Antoine Buéno, Il libro nero dei Puffi – La società dei Puffi tra stalinismo e nazismo. A cura di Ilaria Gremizzi, collana Il caffè dei filosofi, Mimesis Edizioni, 148 pp., 12 Euro

Proposta da Mimesis la versione italiana di questo libro di fantapolitica, uscito in Francia ad opera del giornalista Antoine Buéno dove ha suscitato enorme scalpore. Questa la sinossi del volume: “In un villaggio collettivista dove l’iniziativa privata è vista con sospetto, Grande Puffo è Stalin e Quattrocchi il suo Trotzky. Oppure no, i puffi sono militanti hitleriani, un modello perfetto di società nazista guarda caso minacciata da un Gargamella che evoca l’avido ebreo della propaganda antisemita. In questo esilarante libro, il giovane filosofo francese Antoine Buéno rilegge il fortunato fumetto per svelare le tracce soggiacenti di archetipi e ideali propri dei regimi totalitari, sia fascisti sia comunisti.
Scritto come un’accattivante analisi fantapolitica, il libro ha suscitato in Francia immediate polemiche.
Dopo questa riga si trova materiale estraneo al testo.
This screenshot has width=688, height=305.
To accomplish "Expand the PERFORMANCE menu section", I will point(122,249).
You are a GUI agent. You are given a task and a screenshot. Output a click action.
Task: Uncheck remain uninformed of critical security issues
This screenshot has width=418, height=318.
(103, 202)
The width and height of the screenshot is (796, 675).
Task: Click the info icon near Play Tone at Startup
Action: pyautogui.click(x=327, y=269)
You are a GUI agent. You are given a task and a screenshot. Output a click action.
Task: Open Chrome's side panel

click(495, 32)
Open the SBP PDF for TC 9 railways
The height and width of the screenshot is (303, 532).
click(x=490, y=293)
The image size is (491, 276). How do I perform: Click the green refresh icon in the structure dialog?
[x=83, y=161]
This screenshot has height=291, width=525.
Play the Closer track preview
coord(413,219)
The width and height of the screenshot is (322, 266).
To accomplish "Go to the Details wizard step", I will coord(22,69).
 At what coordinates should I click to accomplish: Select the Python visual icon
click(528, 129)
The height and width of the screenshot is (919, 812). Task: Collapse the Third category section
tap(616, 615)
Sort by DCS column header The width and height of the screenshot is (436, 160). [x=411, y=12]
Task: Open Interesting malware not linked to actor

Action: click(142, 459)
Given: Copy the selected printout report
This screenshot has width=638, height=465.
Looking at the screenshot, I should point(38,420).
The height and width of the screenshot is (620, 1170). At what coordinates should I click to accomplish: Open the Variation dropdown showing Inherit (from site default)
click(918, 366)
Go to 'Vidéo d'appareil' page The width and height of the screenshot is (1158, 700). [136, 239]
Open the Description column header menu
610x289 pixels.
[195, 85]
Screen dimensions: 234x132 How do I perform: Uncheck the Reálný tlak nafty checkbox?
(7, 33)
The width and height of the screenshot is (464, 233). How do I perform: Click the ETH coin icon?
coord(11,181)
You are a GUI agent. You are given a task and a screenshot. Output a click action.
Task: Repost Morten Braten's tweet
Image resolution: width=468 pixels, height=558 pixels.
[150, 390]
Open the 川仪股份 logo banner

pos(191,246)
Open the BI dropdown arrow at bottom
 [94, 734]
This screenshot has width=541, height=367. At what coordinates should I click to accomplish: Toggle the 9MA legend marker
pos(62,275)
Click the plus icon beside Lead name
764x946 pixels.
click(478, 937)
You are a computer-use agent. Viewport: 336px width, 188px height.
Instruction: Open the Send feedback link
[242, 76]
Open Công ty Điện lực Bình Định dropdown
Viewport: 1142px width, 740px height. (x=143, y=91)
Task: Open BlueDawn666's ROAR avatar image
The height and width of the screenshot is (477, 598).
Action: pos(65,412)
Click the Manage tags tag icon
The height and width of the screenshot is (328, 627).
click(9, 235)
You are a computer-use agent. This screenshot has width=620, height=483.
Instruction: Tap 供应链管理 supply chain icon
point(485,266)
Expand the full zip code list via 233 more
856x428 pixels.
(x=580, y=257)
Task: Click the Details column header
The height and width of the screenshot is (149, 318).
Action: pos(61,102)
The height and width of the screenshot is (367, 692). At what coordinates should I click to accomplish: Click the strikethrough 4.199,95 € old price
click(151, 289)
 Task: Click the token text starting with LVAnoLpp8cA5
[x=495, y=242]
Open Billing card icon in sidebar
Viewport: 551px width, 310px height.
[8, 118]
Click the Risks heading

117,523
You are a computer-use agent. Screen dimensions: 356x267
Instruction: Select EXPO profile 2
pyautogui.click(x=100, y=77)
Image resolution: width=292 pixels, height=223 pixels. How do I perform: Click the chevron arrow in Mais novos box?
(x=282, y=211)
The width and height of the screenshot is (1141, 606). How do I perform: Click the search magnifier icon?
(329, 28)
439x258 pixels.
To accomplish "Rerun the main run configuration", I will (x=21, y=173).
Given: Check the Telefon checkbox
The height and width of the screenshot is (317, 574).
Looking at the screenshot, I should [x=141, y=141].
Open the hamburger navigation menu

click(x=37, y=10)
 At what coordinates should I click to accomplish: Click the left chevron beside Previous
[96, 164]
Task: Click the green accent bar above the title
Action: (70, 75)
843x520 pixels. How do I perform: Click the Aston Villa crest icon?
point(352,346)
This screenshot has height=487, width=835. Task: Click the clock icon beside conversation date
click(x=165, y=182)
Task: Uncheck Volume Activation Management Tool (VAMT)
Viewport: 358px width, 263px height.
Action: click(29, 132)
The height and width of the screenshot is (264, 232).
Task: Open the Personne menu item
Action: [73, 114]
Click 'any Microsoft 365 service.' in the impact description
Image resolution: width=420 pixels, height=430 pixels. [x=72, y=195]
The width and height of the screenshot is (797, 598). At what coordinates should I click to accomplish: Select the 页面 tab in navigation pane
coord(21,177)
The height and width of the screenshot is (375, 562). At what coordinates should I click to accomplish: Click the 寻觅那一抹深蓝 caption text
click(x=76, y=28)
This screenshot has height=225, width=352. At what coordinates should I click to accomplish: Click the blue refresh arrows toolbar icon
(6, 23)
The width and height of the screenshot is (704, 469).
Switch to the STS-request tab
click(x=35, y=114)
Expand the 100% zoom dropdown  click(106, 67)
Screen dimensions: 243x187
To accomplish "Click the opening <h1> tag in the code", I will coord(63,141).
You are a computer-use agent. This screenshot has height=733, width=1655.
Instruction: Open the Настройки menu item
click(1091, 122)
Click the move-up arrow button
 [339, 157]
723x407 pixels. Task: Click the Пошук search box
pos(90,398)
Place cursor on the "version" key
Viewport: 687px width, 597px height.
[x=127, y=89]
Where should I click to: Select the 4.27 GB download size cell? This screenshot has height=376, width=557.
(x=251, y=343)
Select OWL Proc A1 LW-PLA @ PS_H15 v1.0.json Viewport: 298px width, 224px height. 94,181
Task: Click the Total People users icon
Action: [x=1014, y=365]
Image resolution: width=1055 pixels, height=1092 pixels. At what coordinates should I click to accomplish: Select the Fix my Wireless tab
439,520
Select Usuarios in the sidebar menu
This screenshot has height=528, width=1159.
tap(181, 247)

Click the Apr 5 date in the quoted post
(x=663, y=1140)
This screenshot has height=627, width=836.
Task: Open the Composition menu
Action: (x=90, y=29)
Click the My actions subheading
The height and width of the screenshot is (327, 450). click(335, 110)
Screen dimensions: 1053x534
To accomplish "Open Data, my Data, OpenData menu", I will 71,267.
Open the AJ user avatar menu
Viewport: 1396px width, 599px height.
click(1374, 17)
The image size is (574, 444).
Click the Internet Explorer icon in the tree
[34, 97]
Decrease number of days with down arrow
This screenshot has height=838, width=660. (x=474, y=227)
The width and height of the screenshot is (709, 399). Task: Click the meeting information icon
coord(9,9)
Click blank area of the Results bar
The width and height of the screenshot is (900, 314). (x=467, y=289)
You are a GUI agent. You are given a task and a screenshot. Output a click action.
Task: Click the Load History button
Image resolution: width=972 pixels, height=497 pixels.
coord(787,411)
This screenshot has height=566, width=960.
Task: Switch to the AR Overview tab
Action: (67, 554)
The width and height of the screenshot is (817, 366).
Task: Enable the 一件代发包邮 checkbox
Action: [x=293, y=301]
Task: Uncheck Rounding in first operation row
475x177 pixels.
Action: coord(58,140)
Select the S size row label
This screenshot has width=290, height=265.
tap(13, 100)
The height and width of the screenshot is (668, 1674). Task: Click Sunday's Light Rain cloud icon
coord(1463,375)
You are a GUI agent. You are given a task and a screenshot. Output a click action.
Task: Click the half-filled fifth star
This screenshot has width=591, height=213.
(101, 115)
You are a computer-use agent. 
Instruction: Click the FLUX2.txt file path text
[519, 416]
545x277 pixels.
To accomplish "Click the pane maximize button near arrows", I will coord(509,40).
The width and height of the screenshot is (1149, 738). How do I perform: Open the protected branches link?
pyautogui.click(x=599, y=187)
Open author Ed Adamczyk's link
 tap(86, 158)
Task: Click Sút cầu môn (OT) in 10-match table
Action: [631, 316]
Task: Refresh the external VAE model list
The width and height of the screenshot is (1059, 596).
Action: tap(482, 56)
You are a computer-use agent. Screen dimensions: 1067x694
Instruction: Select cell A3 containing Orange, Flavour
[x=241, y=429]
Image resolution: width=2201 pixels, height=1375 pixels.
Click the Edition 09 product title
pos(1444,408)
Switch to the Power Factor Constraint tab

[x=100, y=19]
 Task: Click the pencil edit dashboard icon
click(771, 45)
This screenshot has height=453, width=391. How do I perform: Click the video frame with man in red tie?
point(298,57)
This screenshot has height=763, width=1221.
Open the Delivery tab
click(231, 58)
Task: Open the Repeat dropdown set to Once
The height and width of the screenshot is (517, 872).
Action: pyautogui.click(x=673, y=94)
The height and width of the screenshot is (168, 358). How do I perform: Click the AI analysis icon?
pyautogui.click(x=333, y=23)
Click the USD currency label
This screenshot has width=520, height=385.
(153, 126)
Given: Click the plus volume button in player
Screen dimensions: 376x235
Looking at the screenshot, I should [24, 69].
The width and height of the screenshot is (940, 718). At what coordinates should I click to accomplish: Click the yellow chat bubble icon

I difensori chiamano in causa la personalità apolitica di Pierre Culliford, in arte Peyo, creatore dei Puffi. I più sospettosi rincarano la dose, ricordando la visione stereotipata delle donne nell’unica rappresentante del gentil sesso, una Puffetta civettuola e disimpegnata. Un libro destinato a far discutere gli affezionati di questo fumetto, diffuso in tutto il mondo, divenuto poi un celebre cartone animato, che accompagna piccoli e grandi da due generazioni.